Calculs face aux concurrents
« On a besoin de bien se coordonner pour ne pas revendre de vrac à nos concurrents sur certains marchés », fait-il particulièrement attention. Pour Azé, AVBB commercialise donc 7.200 hl des 17.260 de la récolte 2023. « Une baisse de 10 % par rapport au précédent exercice, mais mieux que la moyenne de l’union à -16 % », tentait-il de relativiser. Grande distribution et export se tendent (-17 % et -8 % respectivement). Mais, il reste quelques motifs positifs. « Le réseau traditionnel est relativement stable ». Et la cave d’Azé a encore la perspective de se développer sur l’export. « Sur ces deux dernières années, des marchés sont partagés avec la cave de Viré ». Même si Chine ou Russie ne sont plus des marchés « d’espérance de croissance ». Voire même l’Angleterre (refonte des droits d’accises par demi-degré d’alcool au 1er février, « en raison du Brexit »). Reste donc l’inquiétude conjoncturelle principale qui est « une déconnexion au fil des années des valeurs des prix bouteilles de celles du vrac ». L’union a donc engagé avec les caves un gros travail sur les coûts de production en prévision « de marchés plus tendus et plus concurrentiels ». Le tout avec un travail sur l’informatique pour mieux faire remonter les données et être réactif techniquement et commercialement.

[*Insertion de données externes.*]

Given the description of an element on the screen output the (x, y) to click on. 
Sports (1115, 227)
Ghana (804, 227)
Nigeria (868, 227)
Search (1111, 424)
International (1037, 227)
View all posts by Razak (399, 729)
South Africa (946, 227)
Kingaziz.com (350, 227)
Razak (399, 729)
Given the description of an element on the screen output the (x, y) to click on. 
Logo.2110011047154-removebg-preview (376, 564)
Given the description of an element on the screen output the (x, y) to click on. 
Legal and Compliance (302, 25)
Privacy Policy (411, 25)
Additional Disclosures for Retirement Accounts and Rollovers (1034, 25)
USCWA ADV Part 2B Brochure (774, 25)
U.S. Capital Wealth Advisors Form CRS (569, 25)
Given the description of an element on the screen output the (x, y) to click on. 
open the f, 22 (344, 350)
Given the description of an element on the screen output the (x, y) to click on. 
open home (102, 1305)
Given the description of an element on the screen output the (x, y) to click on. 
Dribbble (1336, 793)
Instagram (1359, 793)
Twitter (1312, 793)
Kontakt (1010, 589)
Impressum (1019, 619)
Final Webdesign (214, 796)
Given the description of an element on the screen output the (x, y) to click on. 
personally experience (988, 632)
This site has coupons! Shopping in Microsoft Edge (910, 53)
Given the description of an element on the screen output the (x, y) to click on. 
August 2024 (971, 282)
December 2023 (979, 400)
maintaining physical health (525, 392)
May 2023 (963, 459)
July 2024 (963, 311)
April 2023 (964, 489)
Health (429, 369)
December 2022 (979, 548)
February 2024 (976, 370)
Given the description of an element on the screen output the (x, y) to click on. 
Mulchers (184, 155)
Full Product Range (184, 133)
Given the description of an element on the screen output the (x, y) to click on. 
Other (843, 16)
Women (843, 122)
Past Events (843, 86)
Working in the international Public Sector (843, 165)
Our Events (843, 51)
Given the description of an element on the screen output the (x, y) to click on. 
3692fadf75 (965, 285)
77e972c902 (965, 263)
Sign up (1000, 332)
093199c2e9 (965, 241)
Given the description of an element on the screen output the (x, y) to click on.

Le responsable qualité, Arnaud Delesalle ne peut qu’approuver lui qui avance sur les démarches RSE dont celle « bien suivie de tous » des Vignerons Engagés. De quoi être fier et valoriser en direct avec les clients passant au magasin, même si ce dernier connaît aussi une baisse, tout comme le site web, regrettait Adrien Grandjean, qui fait également partie de la commission Technique du BIVB pour faire le lien sur tous ces sujets transversaux.
Car comme pour son père, et malgré des salariés impliqués à l’image des deux médailles du travail remises à Valérie Thévenard (secrétaire administrative et comptable) et Denis Charlot (maître de chai), la cave d’Azé n’a pas de directeur et est pilotée par ses seuls coopérateurs. Dany Grandjean annonçait d’ailleurs ne pas se représenter à la présidence à l’avenir. « J’ai repris un tour, mais je pense qu’il faut remanier le bureau. J’ai 61 ans, je pars avec une certaine sérénité sur la trésorerie. Mais il faut du changement avec de très nombreux jeunes qui doivent nous rejoindre », remerciait-il tous les coopérateurs, salariés et partenaires avec qui il a eu plaisir à travailler pendant 12 années de présidence.